Sunday, 24 July 2011

Should 'Money' be an adjective, not a noun?

I've been following Ben Laurie's thoughts on Bitcoin and now his new paper on An Efficient and Practical Distributed Currency.

He envisages a group of 'mintettes' that can agree on the distribution of coins, transfer them between individuals, and mint new ones, deciding between themselves how to distribute these. I like the idea of the different mintettes having different Public Good type ideas of where the newly created coins get assigned. The key here is to grow the coin supply at a rate that is lower than the growth of value held, so holders of your coinage get some appreciation, and distribute the new money to worthy causes, or to clients of that mintette.
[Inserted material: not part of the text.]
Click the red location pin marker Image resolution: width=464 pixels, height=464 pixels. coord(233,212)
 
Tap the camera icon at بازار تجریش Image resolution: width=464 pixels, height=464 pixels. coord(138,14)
In effect you're doing an end run around Gresham's law, in the same way that the Brazilian Real did - and not how the US Govt is doing with dollar coins. This is the bit that the libertarian summer camp got backwards - although they traded with gold, they set prices in US dollars.

We do have a precedent for this, and it is an encouraging one. In effect, each company stock is a private currency. The success of Silicon Valley has been helped by the ability of companies here to mint this money-like stuff, and distribute it to stakeholders and investors alike. The difference is that they create new tranches of 'coins' at board meetings, though stock option vesting is a bit like the smooth currency growth that Bitcoin and Ben envisage. Again the goal is growing the money supply at a rate below demand, so that those holding it are rewarded.

In effect we already have things that are more or less like currencies, and these new ones have some encouraging precedents.